[[ EXTRACTED DATA open ]]

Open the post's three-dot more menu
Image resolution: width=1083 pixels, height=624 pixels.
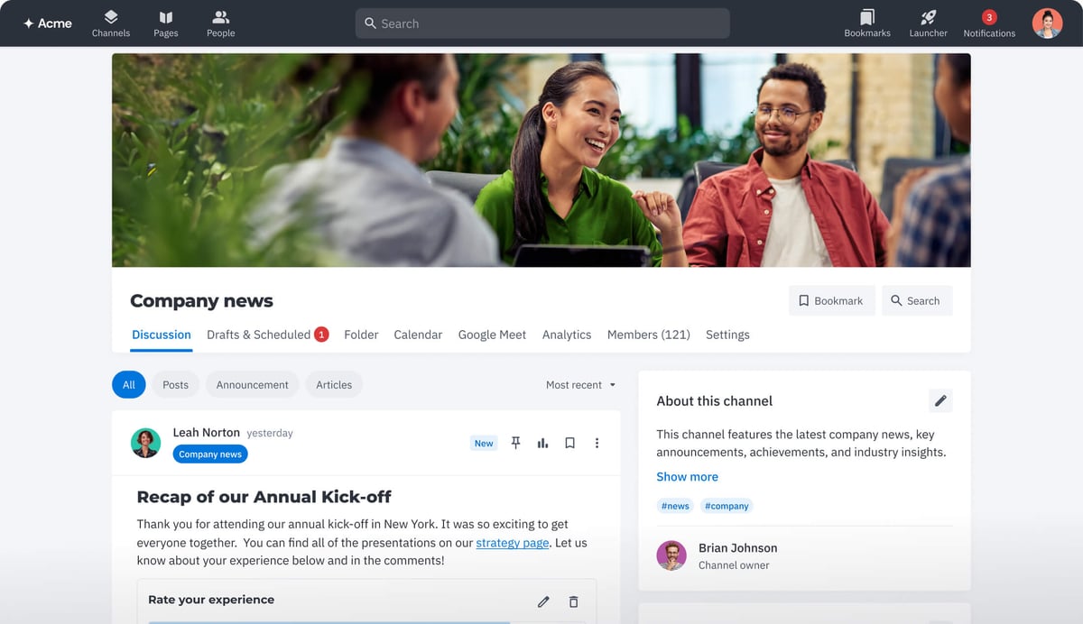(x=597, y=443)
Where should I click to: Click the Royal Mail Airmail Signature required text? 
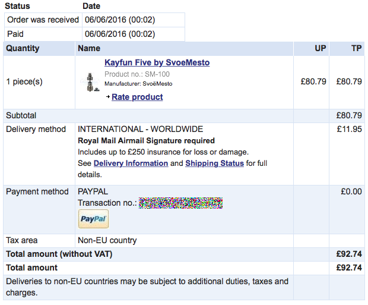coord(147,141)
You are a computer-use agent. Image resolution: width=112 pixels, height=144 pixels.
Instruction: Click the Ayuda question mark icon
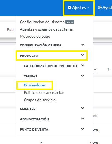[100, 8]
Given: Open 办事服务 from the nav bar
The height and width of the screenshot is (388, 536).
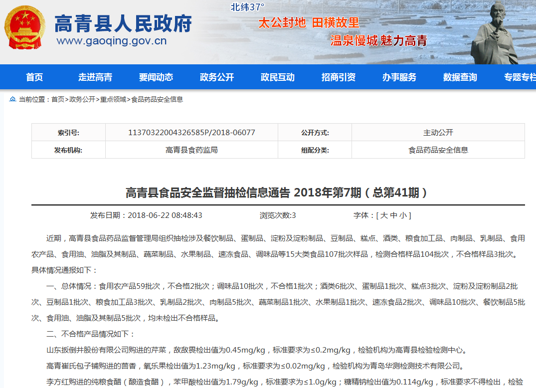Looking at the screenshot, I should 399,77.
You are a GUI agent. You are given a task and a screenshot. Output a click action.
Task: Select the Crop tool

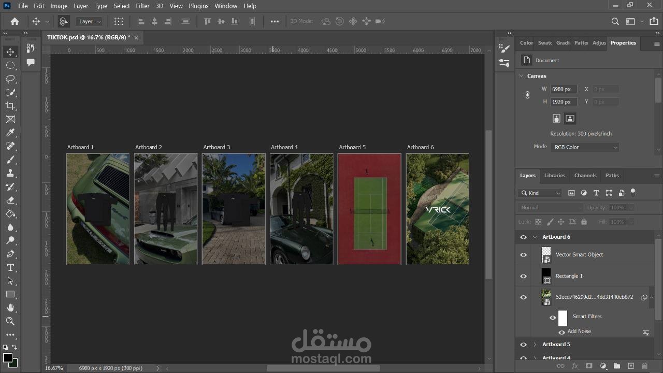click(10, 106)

[[ EXTRACTED DATA closed ]]
[[ EXTRACTED DATA open ]]

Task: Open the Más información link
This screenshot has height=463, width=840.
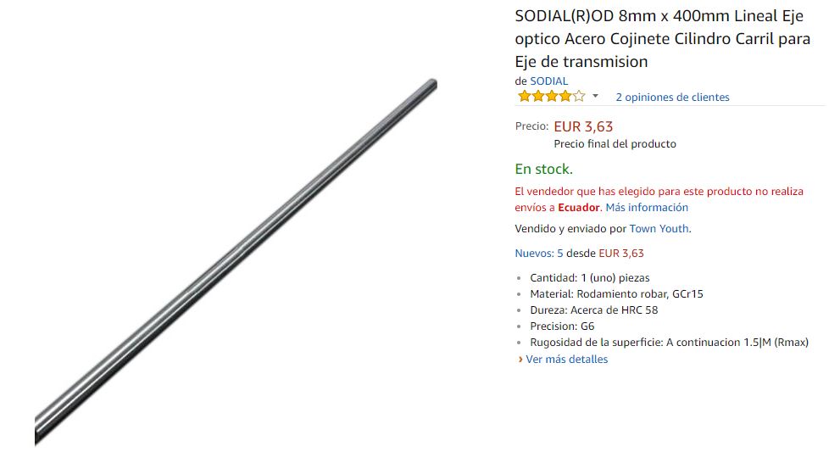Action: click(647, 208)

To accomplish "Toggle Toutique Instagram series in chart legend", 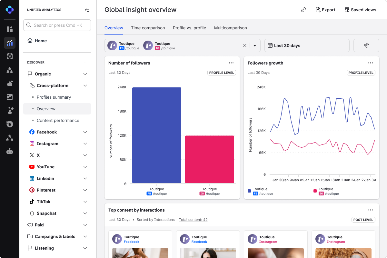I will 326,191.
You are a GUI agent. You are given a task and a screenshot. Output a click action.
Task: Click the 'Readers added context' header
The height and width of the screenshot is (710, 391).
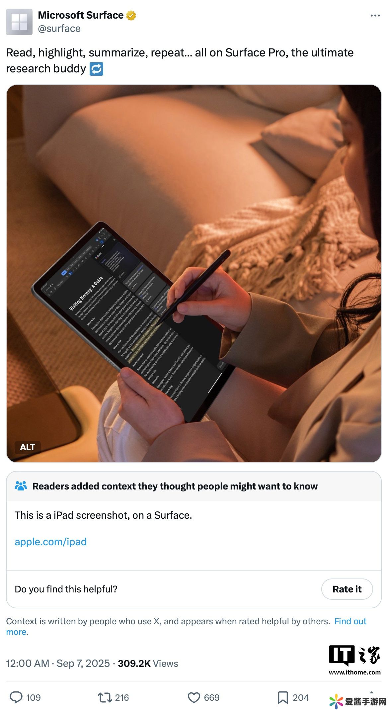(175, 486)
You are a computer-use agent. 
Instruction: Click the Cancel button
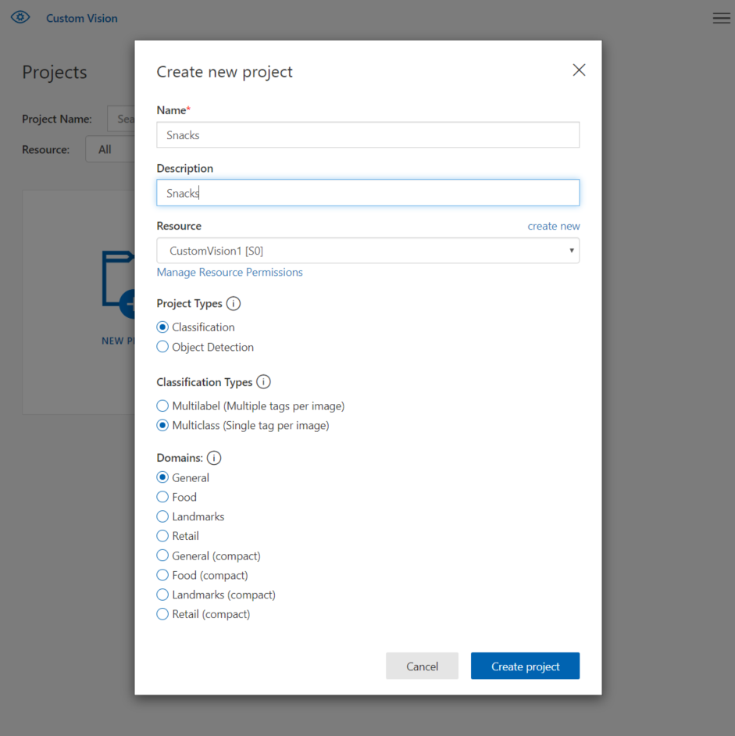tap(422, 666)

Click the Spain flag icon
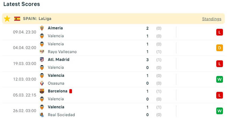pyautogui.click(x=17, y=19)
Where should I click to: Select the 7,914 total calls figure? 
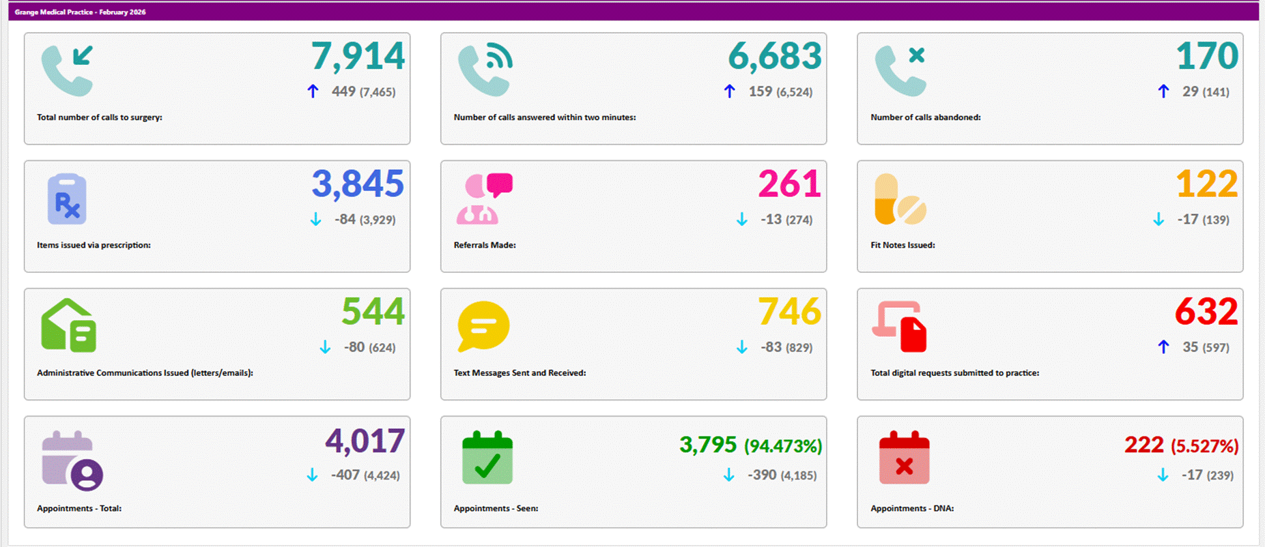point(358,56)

[[ EXTRACTED DATA closed ]]
[[ EXTRACTED DATA open ]]

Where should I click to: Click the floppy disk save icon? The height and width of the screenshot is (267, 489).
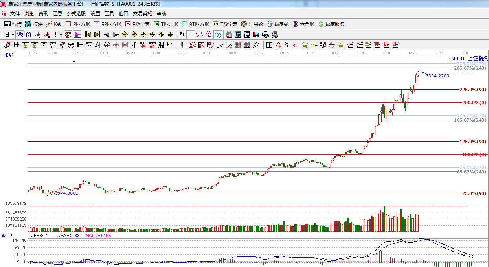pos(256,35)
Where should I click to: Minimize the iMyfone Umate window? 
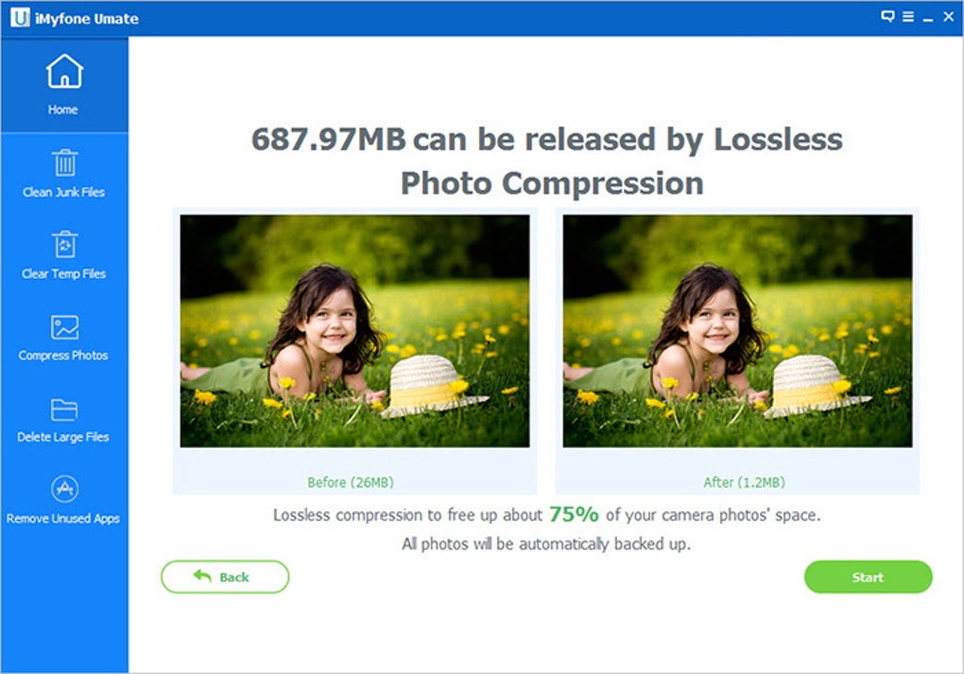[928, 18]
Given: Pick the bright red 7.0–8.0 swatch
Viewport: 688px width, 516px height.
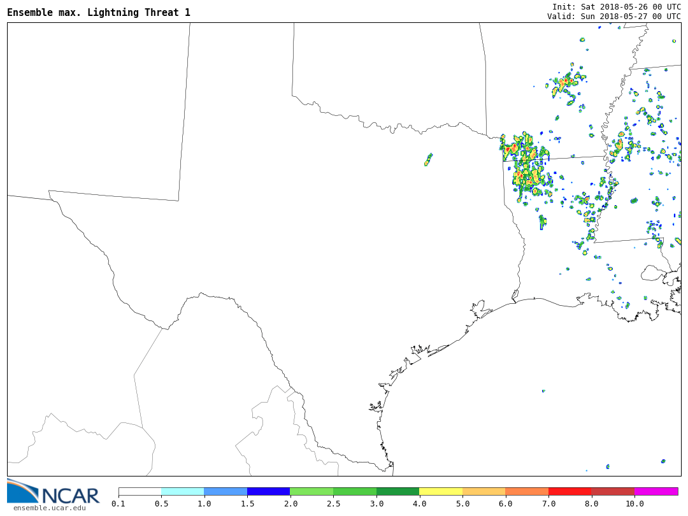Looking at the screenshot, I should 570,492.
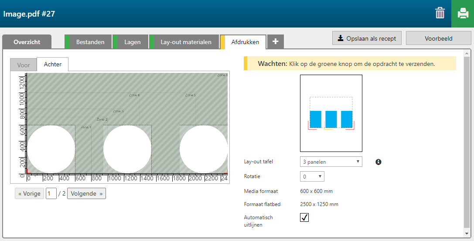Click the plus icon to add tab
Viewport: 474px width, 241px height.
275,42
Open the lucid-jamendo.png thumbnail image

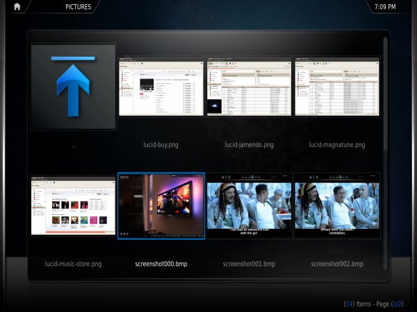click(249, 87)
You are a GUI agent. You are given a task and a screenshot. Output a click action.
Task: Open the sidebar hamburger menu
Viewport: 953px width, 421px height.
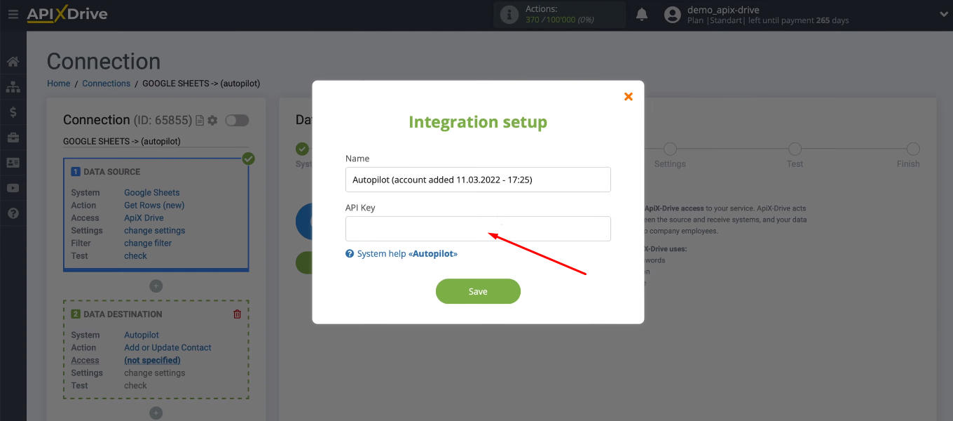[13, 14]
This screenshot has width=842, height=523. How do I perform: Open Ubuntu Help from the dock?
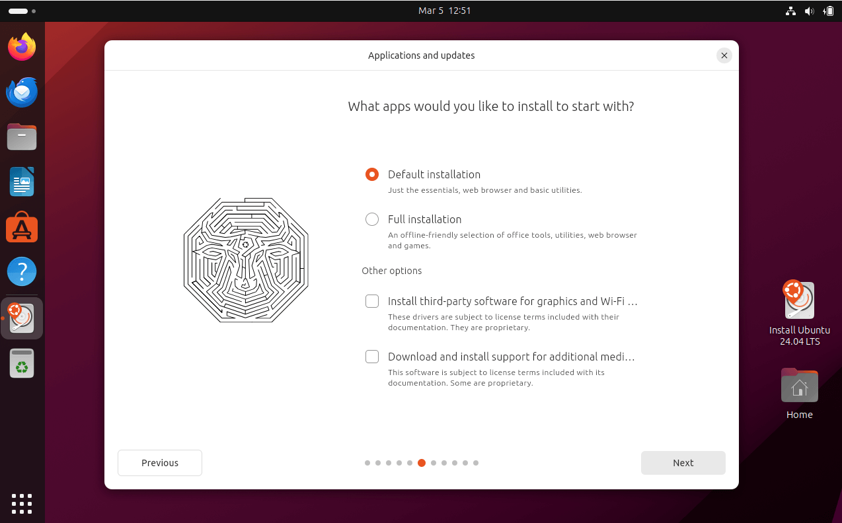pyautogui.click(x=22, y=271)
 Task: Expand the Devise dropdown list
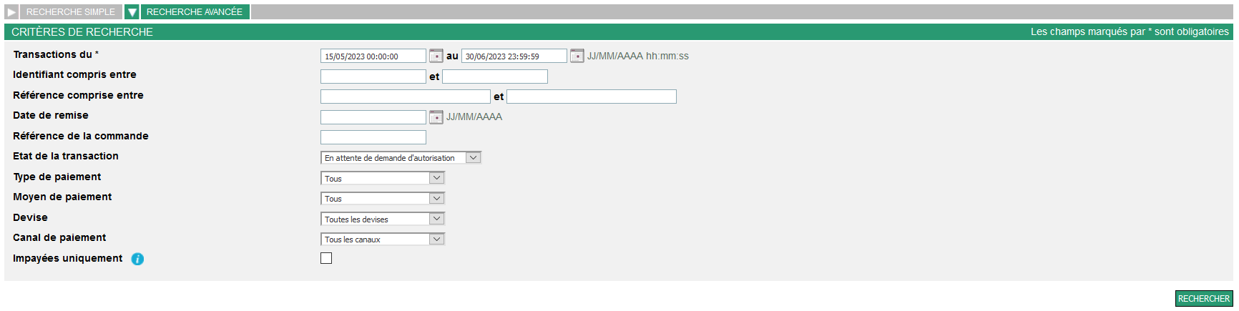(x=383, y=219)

[[ EXTRACTED DATA closed ]]

EXERCISE OBJECTIVE: State how many lines in the records above contain the word "computer". Write the number alone.

OUTPUT OF THE TASK: 2